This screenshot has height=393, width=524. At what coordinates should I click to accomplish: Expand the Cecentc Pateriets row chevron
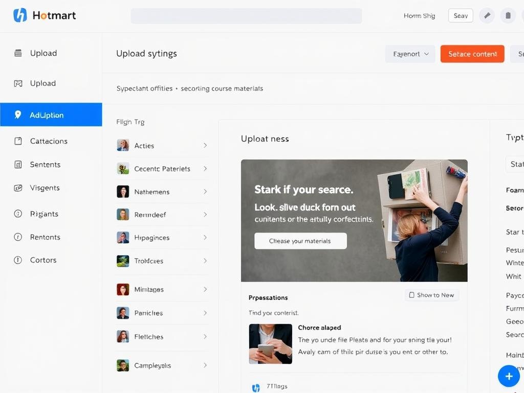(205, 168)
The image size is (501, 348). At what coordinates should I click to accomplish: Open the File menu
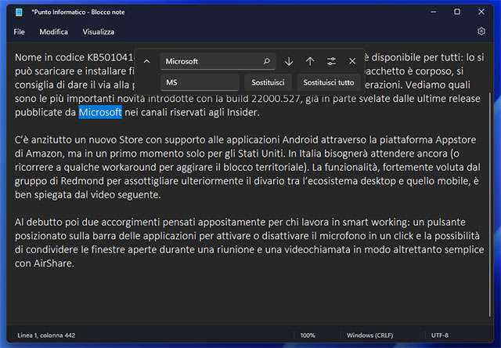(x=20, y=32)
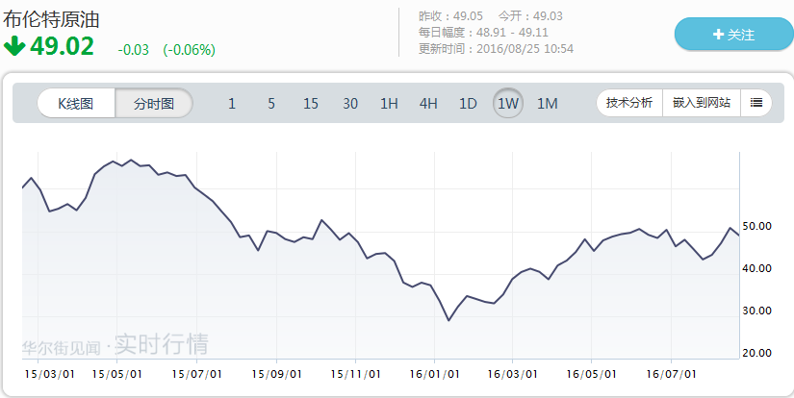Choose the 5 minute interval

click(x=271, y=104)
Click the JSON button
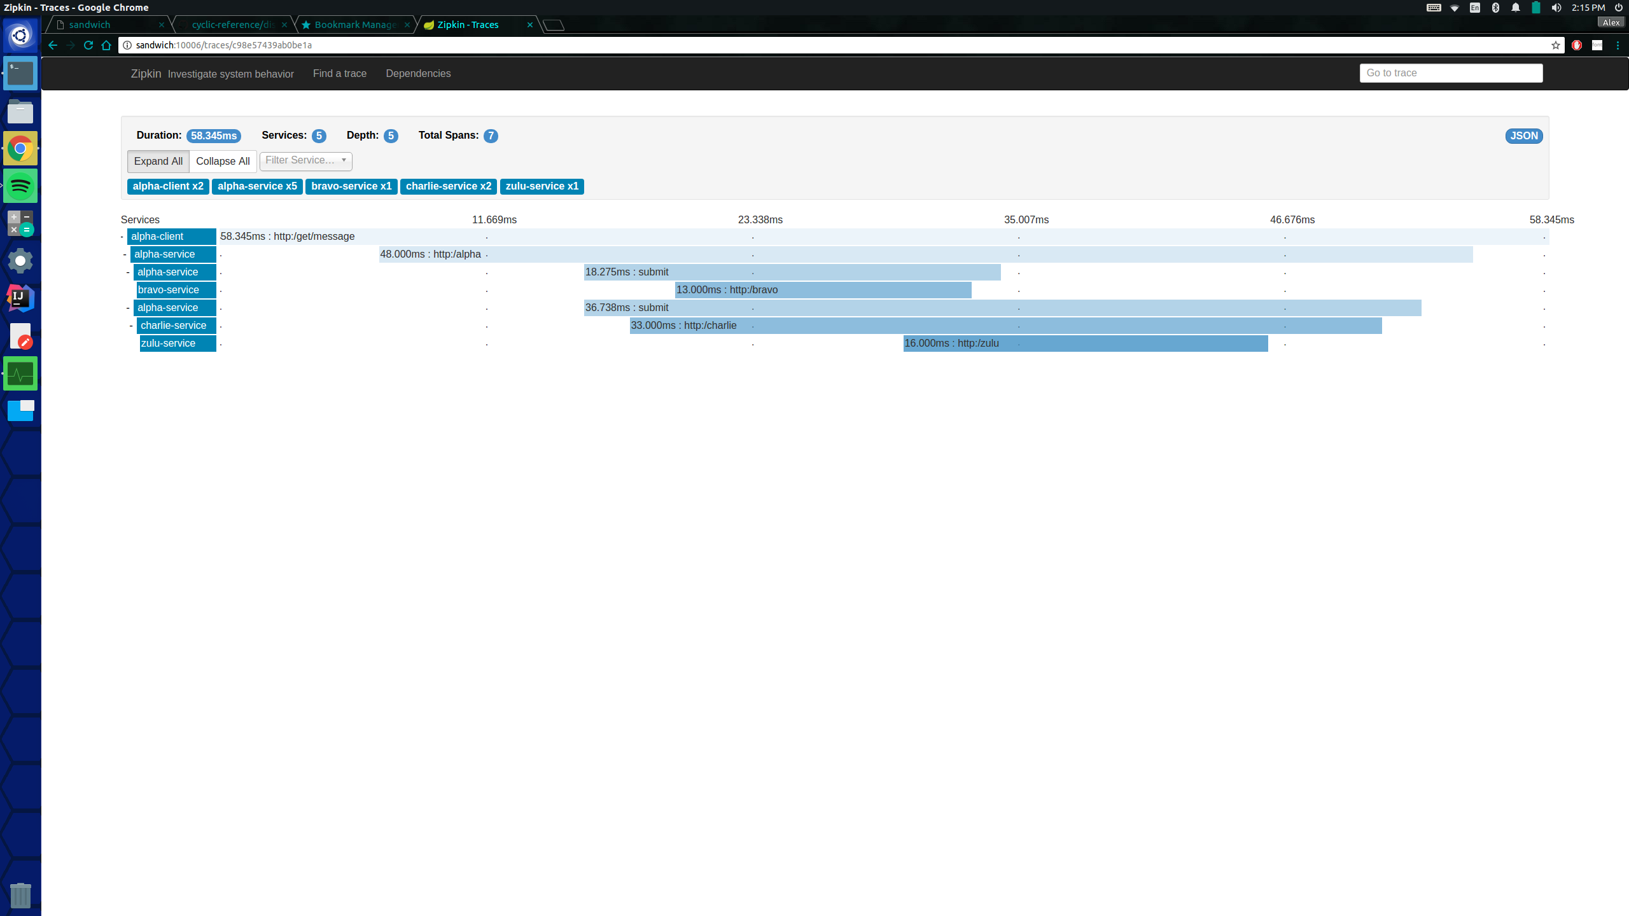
----------
YOUR INSTRUCTIONS — Copy every line of the entries above word for word, leaving out the pictures.

OUTPUT OF THE TASK —
This screenshot has height=393, width=524. At what coordinates should I click to accomplish: Expand the Cecentc Pateriets row chevron
(205, 168)
The image size is (501, 348). At what coordinates should I click to accomplish: Open the File menu
(x=20, y=32)
Choose the 5 minute interval

click(x=271, y=104)
Click the JSON button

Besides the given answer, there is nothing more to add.